Once you’re done cleaning, some vacuums automatically pull in the cord with the push of a button, winding it tidily and keeping it safe from tangles. This feature is satisfying for those who find winding cords tiresome, but they may notice retractable cords are shorter than traditional ones.
Deciphering Common Features
Bag or Bagless?
If you’d rather not see what the vacuum collects, try a model with a bag, which you simply remove, throw away, and replace. If you don’t trust yourself to remember to buy extra bags, try a bagless vacuum, which lets you dump its dust trap straight into the trash.
Suction vs. Cyclone
Traditional vacuums use suction to pick up dirt (and the air surrounding it) and blow it into a canister or bag, where it’s trapped for disposal. A cyclone vacuum takes the dirt-riddled air and whips it into a frenzy, separating the grime particles from the air, then shooting that clean air back out; this method results in longer-lasting suction as your vacuum fills up.

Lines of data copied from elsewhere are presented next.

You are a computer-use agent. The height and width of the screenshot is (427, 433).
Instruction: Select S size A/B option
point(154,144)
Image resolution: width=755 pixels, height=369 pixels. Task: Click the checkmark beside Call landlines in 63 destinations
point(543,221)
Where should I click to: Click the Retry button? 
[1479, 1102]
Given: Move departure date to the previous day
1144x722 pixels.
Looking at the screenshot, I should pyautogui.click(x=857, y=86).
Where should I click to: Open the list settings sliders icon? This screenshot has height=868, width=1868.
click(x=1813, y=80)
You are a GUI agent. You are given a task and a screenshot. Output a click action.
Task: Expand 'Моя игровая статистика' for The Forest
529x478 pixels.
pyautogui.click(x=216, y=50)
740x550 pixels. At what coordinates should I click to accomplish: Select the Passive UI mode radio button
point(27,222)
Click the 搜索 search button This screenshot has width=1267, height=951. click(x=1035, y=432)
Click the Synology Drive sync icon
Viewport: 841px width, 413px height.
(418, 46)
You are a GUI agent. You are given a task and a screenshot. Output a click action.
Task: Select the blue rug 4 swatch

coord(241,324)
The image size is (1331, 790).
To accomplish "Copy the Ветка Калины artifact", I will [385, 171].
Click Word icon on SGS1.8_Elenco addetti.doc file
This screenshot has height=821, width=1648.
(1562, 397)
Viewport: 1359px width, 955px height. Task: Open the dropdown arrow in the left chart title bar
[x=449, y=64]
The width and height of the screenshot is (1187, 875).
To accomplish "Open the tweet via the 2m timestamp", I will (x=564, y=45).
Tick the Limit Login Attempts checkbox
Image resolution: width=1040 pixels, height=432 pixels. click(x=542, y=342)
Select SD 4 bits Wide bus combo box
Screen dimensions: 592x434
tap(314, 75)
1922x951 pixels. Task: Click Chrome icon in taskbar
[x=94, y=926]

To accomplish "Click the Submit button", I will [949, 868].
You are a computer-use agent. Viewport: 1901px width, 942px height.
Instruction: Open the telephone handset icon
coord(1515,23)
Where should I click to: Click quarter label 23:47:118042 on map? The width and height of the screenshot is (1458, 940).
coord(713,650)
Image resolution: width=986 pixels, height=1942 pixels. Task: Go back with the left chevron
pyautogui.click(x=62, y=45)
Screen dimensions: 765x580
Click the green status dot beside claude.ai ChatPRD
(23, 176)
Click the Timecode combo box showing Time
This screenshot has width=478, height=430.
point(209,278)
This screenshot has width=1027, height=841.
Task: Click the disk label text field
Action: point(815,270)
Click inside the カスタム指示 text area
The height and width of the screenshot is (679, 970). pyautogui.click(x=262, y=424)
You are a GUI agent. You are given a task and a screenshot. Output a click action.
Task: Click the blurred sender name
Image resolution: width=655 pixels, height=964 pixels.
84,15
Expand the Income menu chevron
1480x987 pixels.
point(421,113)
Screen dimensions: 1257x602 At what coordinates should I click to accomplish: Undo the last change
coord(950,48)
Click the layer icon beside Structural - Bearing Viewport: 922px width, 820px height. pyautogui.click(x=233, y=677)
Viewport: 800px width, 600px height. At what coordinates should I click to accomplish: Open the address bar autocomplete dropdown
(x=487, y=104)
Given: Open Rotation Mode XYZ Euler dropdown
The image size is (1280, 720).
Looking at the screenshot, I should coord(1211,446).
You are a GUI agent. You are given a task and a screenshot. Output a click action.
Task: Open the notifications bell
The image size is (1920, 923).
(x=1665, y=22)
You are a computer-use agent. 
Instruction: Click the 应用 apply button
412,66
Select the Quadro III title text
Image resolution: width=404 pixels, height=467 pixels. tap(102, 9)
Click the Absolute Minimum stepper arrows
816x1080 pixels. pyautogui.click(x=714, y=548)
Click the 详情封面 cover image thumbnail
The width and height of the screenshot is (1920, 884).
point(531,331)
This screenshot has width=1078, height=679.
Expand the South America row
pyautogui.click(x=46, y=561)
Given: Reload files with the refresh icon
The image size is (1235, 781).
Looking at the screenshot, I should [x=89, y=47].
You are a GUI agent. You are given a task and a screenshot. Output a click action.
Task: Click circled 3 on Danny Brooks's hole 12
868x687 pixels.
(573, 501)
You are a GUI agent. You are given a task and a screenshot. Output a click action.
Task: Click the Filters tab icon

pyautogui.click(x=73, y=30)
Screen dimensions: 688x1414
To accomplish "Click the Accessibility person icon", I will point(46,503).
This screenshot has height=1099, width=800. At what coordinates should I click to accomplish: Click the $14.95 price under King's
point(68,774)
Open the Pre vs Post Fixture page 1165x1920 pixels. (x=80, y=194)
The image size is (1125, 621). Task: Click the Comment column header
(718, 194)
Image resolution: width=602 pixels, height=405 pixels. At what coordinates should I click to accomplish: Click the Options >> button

When major disaster strikes—think spilled wine, upset spaghetti, naughty puppy—it's time to bring out one of these big guns.
A spot cleaner uses suds and an extra-strong brush to quickly lift up spills that might leave noticeable stains, such as accidents on the carpet.
This vacuum is built to handle large, messy jobs. Its extra-wide hose can scoop up wood chips, pieces of plaster, and other debris, whether it’s wet or dry—some shop vacs can capture as much as 20 gallons of refuse before filling up.
Like its larger cousin the shop vac, many car vacuums trap wet and dry particles with ease. It’s specially equipped to clean out any motor vehicle, and is easy to handle thanks to a lightweight canister, a cordless design, and a cache of nozzles and brushes that are made to fit between seats, around cupholders, and in the ridges of floor mats.